■ **WHAT YOU WILL DO**
Render every line of the records below as a Markdown table with two columns, n and Line, numbering the rows and leaving out blank lines.

■ **DATA EXTRACT**
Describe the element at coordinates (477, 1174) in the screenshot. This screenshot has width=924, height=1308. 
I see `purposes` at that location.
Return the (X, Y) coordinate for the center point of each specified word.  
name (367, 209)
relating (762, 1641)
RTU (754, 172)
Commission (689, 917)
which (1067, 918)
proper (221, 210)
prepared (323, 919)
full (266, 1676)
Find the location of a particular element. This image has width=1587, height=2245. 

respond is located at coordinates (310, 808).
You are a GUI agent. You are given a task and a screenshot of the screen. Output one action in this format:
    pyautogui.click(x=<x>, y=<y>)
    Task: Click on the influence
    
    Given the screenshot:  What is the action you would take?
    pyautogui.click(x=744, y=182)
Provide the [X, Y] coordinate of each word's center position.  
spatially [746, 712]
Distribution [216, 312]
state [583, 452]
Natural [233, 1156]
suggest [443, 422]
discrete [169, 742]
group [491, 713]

■ **RESPONSE**
| n | Line |
|---|---|
| 1 | Describe the element at coordinates (477, 1174) in the screenshot. This screenshot has width=924, height=1308.  |
| 2 | I see `purposes` at that location. |
| 3 | Return the (X, Y) coordinate for the center point of each specified word.   |
| 4 | name (367, 209) |
| 5 | relating (762, 1641) |
| 6 | RTU (754, 172) |
| 7 | Commission (689, 917) |
| 8 | which (1067, 918) |
| 9 | proper (221, 210) |
| 10 | prepared (323, 919) |
| 11 | full (266, 1676) |
| 12 | Find the location of a particular element. This image has width=1587, height=2245.  |
| 13 | respond is located at coordinates (310, 808). |
| 14 | You are a GUI agent. You are given a task and a screenshot of the screen. Output one action in this format: |
| 15 |     pyautogui.click(x=<x>, y=<y>) |
| 16 |     Task: Click on the influence |
| 17 |     Given the screenshot:  What is the action you would take? |
| 18 |     pyautogui.click(x=744, y=182) |
| 19 | Provide the [X, Y] coordinate of each word's center position.   |
| 20 | spatially [746, 712] |
| 21 | Distribution [216, 312] |
| 22 | state [583, 452] |
| 23 | Natural [233, 1156] |
| 24 | suggest [443, 422] |
| 25 | discrete [169, 742] |
| 26 | group [491, 713] |